CORE COURSES/ INDEPENDENT STUDY/ INTERNSHIPS
This course provides an overview of the major thinkers who sought to create a science of human society, the ideas they found fundamental to a science of society and how human society changes through history. Classical thinkers such as Marx, Durkheim, Simmel, Weber, and Mead are studied along with the schools of theory which they inspired: positivism, interpretive and critical conflict theory. Open to sociology/anthropology majors only. Prerequisite: one sociology/anthropology course. Offered annually in the spring semester.
This course introduces students to anthropological theory and the "culture" of the discipline itself. Students examine anthropology's formation during the Industrial Revolution and the Age of Empire, which called for new explanations of human differences and gave new significance to the nature and meaning of "culture." They explore the method of participant observation research, the question of whether anthropology is a science, the problem of representing one culture to another, and the changing nature of ethnographic writing. Open to sociology/anthropology majors only. Offered annually in the fall semester.
298 Independent Study
299 Topics in Sociology-Anthropology
The department periodically offers courses on special topics. The specific title is listed in the class and lab schedule when it is offered. Prerequisites to be determined by instructor.
Students gain the skills necessary to conduct and critically evaluate quantitative research. Students learn the underlying theoretical assumptions and orientations of quantitative research, including research design, sampling techniques, strategies for data collection, and approaches to analysis. Students gain practice in data analysis by conducting a research project and using the Statistical Package for the Social Sciences (SPSS), a standard in sociology. Open to sociology/anthropology majors only. Prerequisite: Statistics 110 or 212. Offered annually in the fall semester. Counts toward environmental studies major (social science track).

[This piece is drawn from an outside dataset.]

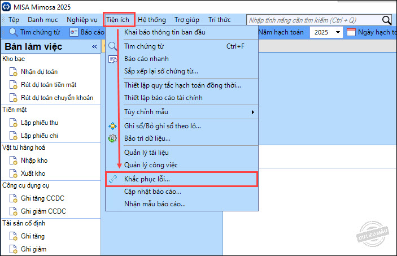The image size is (397, 256).
Task: Click Tìm chứng từ toolbar button
Action: pos(35,32)
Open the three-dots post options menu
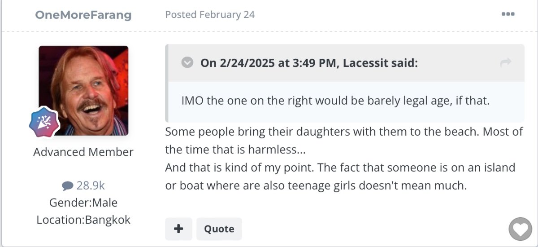The height and width of the screenshot is (247, 538). click(508, 14)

Students learn to design and conduct qualitative research in the tradition of sociological and anthropological ethnography. Students discuss theoretical approaches to ethnography and learn data collection methods through case studies and fieldwork assignments. Students use their own research to gain experience in interpreting field notes, doing analysis, and writing an ethnographic interpretation of their research findings. Open to sociology/anthropology majors only. Prerequisite: Sociology 291 or 292. Offered annually in the spring semester.
This course provides a comprehensive research opportunity, including an introduction to relevant background material, technical instruction, identification of a meaningful project, and data collection. The topic is determined by the faculty member in charge of the course and may relate to his/her research interests. Prerequisite: Determined by individual instructor. Offered based on department decision.
398 Independent Research
This seminar offers in-depth reading, writing, and discussion on a selected topic from areas common to sociology and anthropology with an emphasis on contemporary analysis and ethics. Specific content will vary from year to year. The seminar is open to senior sociology/anthropology majors only. Offered annually in the spring semester.